For the last couple weeks, I’ve been making a desultory effort to literally lighten my load – the moving company charges by weight for storage, and the less to pack, the better. Like most people, I suspect, I’ve for years been hanging on to too much I’ll never again listen to, fit into or use. Some of it, such as my grandmother’s costume jewelry and beaded party sweater, I simply can’t bear to let go.
But I’ve made great headway into cleaning out my closet. Yesterday, I donated to Dress for Success (a non-profit that helps women entering or re-entering the workforce with appropriate clothing and coaching, among other things) a backseat full of business clothes that I hope will help make a newly employed (or soon to be employed) woman feel at least a little bit empowered.
I, on the other hand, feel empowered by saying goodbye to those eight suits, 34 pairs of dress pants and 15 or so skirts, silk blouses, twin sets and other business non-casual items I hope I’ll never have to wear again (I did keep the only suit that still fits, just in case).
But here’s the depressing (and rather shocking) thing: I added up the cost. I’m claiming $4,000 on the donation form (that I’ll no doubt lose before tax time next year). The actual amount I paid for those items over the years is probably closer to $6,000.
On our local online bulletin board this morning, I posted a couple of free-for-the-taking items, including a barely used NordicTrack ($500), the lovely L-bracket “joinery” pine shelves I built in 1988 or so (the first piece of functional furniture I ever made, actually…still standing – priceless!), a microwave and a few other ridiculous things that for some reason I carried to the third floor instead of giving them away initially (a Mickey Mouse waffle iron, for example – I don’t even like Mickey Mouse.

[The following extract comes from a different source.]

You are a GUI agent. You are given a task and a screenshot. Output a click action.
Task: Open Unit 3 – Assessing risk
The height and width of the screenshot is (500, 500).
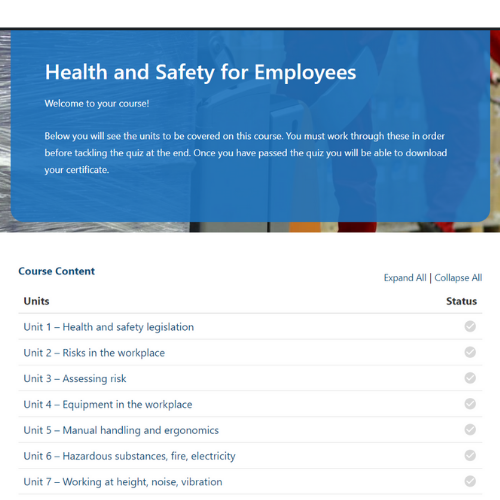pos(75,379)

I’m more of a Looney Tunes girl.) They’re all already claimed, and some are already out of the house.
Then, I boxed up my cassettes, both the commercial ones and the little-heard (and not worth hearing) ones of me playing the piano and singing in a school musical. Not to mention the 20 or so tapes I recorded while listening to Kasey Kasem’s Top 40 Countdown (or is it Kountdown?) on Sunday mornings. I sure liked Chicago. Total cost (for the commercial ones): around $3,000. I’m sending those off to GreenDisk tomorrow for recycling.

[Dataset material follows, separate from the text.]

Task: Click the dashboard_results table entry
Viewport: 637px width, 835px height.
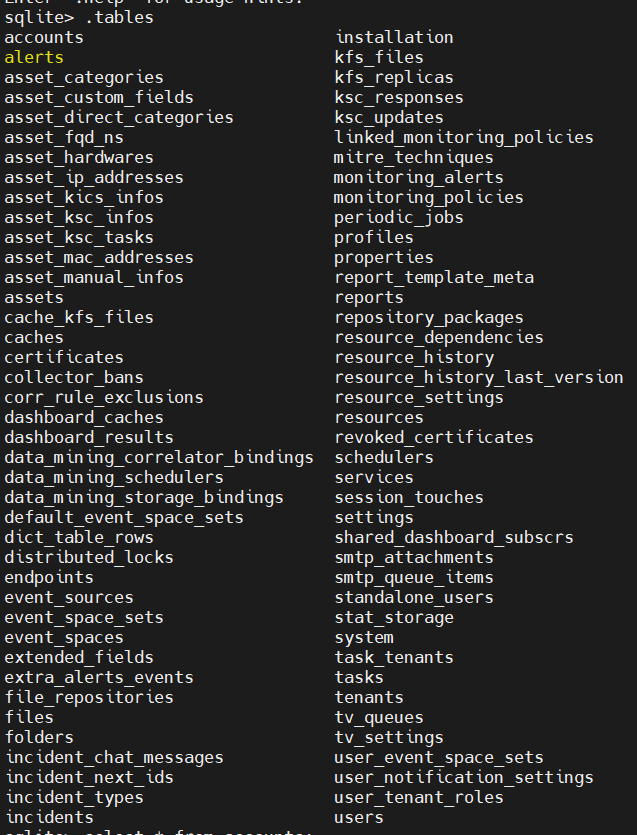Action: click(89, 437)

That CD case at left is only about half of them; I have seven 100-slot CD wallets full, too. On the commercial ones alone, I spent enough to cover the cost of the new roof.
Do stores still buy/sell used CDs? I hear vinyl is the hot new thing (unfortunately, those I unloaded prior to my last move). I’ve made a list of the ones in decent shape; perhaps I’ll shop it around.
I’m not complaining, mind you – merely stating fact. I enjoyed wearing those clothes (for a while); it was (and still is) rewarding to finally have a professional job after a decade as a sales clerk, barista and bartender. And I had a great many great evenings and road trips listening to that music (yes, even the Chicago) – I wouldn’t trade any of that.
I have the memories; I no longer need the physical manifestations thereof. Still, it’s difficult to let them go.